This Natural Language Interface Aims To Let Anyone Make Animations Jump

UK-based post-production animation software developer IKinema has been demoing a natural language interface for controlling animations (demoed in the above video) which CEO Alexandre Pechev reckons could prove its worth in a future of virtual and blended reality — assuming wearables like Magic Leap and Microsoft’s HoloLens make it big.

“I see an opportunity for areas around virtual reality and mixed reality where people will have to start generating content in a very easy way in order to use this.
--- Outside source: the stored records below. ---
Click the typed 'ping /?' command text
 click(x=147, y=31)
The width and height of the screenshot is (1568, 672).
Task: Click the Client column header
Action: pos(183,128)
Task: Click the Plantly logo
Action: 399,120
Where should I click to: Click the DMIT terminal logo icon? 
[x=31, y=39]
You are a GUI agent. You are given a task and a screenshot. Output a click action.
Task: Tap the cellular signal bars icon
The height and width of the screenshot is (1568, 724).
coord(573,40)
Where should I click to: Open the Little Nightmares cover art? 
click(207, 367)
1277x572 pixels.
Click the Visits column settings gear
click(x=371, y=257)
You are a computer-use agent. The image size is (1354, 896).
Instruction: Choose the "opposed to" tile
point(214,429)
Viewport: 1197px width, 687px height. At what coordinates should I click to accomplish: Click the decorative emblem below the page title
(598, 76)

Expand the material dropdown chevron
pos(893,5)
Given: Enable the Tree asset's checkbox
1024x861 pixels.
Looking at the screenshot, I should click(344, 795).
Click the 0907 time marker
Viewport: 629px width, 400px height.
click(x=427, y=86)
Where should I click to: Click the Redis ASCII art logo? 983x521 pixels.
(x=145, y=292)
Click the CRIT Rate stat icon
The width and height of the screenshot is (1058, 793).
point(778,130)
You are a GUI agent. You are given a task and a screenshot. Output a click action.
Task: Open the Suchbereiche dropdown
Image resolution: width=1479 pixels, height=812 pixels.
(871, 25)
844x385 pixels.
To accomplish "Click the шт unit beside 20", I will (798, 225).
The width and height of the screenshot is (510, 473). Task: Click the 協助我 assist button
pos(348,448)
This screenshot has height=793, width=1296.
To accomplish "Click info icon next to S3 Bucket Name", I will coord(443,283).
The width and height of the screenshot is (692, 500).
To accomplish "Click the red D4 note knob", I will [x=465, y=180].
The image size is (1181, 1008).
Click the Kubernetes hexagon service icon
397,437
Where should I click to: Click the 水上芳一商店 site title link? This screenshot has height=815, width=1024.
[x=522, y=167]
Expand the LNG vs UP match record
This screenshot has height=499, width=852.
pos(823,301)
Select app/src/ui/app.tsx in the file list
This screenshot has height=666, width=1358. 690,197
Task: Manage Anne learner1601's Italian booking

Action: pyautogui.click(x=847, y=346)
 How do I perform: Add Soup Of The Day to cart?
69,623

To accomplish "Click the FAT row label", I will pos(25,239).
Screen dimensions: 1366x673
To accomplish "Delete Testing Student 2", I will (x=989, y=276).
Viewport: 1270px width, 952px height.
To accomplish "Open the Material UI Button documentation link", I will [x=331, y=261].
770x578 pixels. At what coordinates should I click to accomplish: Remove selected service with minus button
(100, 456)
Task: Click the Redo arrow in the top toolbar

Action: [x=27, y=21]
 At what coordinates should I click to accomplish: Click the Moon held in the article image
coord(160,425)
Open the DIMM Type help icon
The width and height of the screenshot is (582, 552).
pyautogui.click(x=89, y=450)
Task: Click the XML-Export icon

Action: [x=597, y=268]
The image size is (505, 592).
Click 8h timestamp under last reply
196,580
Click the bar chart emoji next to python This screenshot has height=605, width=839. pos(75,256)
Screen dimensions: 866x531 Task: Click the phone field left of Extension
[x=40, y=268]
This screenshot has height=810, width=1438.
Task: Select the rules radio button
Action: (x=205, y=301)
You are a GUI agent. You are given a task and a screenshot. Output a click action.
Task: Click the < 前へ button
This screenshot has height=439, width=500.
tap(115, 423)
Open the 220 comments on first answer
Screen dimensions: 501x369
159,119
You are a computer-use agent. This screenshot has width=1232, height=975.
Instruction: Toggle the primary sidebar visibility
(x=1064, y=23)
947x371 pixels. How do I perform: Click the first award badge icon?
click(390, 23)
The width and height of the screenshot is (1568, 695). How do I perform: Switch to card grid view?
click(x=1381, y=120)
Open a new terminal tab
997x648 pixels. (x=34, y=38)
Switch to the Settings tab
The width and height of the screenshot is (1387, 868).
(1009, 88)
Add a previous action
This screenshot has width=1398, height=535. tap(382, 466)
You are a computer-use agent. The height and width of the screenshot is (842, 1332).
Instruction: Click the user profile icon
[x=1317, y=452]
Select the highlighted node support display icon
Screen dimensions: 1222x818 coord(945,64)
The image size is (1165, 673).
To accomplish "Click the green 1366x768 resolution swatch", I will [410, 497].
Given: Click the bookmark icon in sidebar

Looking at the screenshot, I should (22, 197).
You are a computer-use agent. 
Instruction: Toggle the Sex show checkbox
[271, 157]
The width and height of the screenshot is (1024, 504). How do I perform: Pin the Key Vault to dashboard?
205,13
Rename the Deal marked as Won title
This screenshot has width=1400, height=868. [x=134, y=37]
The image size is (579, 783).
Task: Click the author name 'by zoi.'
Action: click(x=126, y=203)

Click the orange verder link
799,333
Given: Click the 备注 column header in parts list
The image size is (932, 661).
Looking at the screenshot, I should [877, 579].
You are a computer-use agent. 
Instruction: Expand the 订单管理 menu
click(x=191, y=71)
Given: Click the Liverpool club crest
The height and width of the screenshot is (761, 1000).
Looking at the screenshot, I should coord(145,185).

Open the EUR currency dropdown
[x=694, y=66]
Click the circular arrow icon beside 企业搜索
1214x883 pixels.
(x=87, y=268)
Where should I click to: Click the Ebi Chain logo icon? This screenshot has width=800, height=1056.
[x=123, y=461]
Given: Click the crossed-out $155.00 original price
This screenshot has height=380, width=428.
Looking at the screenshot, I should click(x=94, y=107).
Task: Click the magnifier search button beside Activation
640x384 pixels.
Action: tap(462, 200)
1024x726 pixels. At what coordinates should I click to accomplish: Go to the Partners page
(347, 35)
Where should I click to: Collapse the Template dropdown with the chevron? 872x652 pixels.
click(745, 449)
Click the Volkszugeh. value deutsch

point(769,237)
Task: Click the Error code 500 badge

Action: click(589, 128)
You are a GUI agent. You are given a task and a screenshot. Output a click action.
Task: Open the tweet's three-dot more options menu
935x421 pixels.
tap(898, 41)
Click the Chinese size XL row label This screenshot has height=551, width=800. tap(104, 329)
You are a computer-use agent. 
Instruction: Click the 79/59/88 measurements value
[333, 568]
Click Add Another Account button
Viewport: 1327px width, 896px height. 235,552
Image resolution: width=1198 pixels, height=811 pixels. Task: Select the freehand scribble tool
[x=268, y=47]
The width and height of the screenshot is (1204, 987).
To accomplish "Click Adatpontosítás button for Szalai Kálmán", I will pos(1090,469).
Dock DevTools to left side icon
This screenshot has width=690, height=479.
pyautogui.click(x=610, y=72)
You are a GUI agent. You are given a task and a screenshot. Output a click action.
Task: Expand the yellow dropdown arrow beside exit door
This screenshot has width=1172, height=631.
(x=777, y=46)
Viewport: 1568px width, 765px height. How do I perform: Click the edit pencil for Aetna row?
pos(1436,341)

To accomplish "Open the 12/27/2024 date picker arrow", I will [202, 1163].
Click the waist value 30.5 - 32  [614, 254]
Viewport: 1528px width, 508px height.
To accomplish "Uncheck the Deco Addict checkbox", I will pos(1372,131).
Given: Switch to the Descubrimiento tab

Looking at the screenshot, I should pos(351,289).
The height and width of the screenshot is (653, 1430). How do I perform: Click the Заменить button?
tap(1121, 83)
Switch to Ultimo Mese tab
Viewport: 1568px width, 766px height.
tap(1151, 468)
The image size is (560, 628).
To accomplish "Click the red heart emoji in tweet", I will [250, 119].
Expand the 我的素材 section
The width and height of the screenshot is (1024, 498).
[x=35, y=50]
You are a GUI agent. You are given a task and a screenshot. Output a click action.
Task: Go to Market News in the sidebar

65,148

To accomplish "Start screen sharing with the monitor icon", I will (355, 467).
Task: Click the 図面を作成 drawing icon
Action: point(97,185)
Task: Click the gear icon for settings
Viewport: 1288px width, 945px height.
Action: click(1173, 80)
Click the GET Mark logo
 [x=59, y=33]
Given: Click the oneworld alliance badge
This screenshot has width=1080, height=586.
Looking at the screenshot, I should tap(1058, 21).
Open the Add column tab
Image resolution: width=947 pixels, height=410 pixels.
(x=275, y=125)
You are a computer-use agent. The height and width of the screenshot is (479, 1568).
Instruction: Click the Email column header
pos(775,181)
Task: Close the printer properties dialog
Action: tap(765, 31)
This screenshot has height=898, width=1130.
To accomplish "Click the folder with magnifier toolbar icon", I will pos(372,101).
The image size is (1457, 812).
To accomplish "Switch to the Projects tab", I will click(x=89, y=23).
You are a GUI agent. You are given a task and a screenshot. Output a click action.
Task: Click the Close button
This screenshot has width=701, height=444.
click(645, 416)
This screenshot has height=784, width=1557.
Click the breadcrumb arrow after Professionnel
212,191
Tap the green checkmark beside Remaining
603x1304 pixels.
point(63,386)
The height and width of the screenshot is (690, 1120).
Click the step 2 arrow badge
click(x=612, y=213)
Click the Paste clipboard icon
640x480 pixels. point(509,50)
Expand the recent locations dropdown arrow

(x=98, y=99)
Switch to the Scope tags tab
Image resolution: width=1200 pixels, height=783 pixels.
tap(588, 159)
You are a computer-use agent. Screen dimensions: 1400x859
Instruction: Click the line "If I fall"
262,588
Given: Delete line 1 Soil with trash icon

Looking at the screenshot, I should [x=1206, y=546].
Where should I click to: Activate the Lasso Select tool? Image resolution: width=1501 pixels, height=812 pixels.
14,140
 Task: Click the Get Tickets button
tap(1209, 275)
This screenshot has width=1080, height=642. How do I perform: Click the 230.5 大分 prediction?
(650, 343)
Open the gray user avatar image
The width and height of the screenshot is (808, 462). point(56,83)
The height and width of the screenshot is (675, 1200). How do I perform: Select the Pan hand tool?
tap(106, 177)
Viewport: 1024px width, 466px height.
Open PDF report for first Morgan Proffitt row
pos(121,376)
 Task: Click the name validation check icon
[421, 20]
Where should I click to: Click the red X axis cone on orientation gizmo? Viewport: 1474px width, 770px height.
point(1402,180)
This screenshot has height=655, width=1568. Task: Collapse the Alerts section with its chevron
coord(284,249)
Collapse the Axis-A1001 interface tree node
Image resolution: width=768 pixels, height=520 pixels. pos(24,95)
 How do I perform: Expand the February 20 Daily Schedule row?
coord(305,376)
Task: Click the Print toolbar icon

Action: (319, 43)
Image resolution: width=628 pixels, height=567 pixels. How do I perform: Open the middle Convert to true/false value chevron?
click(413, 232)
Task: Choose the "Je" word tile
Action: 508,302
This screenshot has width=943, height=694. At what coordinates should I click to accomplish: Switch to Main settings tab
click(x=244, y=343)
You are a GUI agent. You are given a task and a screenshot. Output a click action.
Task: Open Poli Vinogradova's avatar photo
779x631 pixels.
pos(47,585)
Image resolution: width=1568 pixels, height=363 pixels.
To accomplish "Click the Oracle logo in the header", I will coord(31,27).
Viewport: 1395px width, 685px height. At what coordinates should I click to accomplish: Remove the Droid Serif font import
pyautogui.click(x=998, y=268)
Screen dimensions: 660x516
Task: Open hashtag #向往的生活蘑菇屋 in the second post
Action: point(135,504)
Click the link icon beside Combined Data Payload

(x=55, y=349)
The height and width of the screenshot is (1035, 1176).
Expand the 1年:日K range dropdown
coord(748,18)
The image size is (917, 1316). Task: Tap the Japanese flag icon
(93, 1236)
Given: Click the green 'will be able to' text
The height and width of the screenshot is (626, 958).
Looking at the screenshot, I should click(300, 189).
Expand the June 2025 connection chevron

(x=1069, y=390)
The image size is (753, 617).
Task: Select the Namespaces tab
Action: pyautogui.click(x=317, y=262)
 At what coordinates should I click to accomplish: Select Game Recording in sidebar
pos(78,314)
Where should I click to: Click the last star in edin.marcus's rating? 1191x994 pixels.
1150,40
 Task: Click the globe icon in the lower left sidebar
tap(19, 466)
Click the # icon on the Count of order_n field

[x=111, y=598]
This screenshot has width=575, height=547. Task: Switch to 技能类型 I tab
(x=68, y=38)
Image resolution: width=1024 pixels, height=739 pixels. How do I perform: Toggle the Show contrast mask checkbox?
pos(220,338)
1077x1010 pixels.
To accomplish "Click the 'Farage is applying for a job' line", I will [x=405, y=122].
So if Microsoft’s HoloLens and Magic Leap succeeds we have to have tools to drive virtual characters around us,” Pechev tells TechCrunch, discussing potential commercial applications for the project, currently code-named Intimate.

“And not only drive them… we have to also customize it, so if the animation bank is for characters running on a flat surface but if the surface changes or if you want the character to look at you we have to adapt this without animation clips, and that’s what we do at the moment as a part of our work with games studio, but then we’re porting all of this to Intimate.”

The idea for creating a “simplistic” natural language interface to make it easy to stitch together existing animations to create new content was inspired in part by the realization that demand for blended reality content is likely to grow, which will in turn drive demand to make creation tools more accessible.

“Most of our work in the past has been around games and motion capture… On the post-production side we always see a need for someone to stitch animations and to make a new clip — so we started thinking about ideas around that,” he says.

“If you take live motion capture, at the moment it’s really capturing humans predominantly and when it comes to combining humans with something else in the virtual world where the director can see not the real the actor but actually a representation in the virtual world, it’s very hard to actually add any other characters that interact with this actor. And this prompted an idea to provide a simplistic interface for someone like the director to drive these animations in the virtual world which interacts with the real actor.”

“Users that want to use animation in their packages are not necessarily professional animators so a professional animator’s job is to generate clips in the best possible way, but then they go to a bank and this bank then is digested so that someone who doesn’t understand anything can demand action of their characters, without knowing what is happening behind,” he adds.

iKinema’s technique is not computing everything in real-time, rather it draws on existing animation libraries — analyzing the content to identify the various poses so that the animation can be controlled by simple natural language commands, such as ‘jump’, ‘turn left’ or ‘run’, via its interface. The system is also designed to fill in the gaps, smoothing transitions between different actions.

Pechev says it works by analyzing the cloud of points that define each pose to identify poses, and connecting dots to stitch transitions from different poses.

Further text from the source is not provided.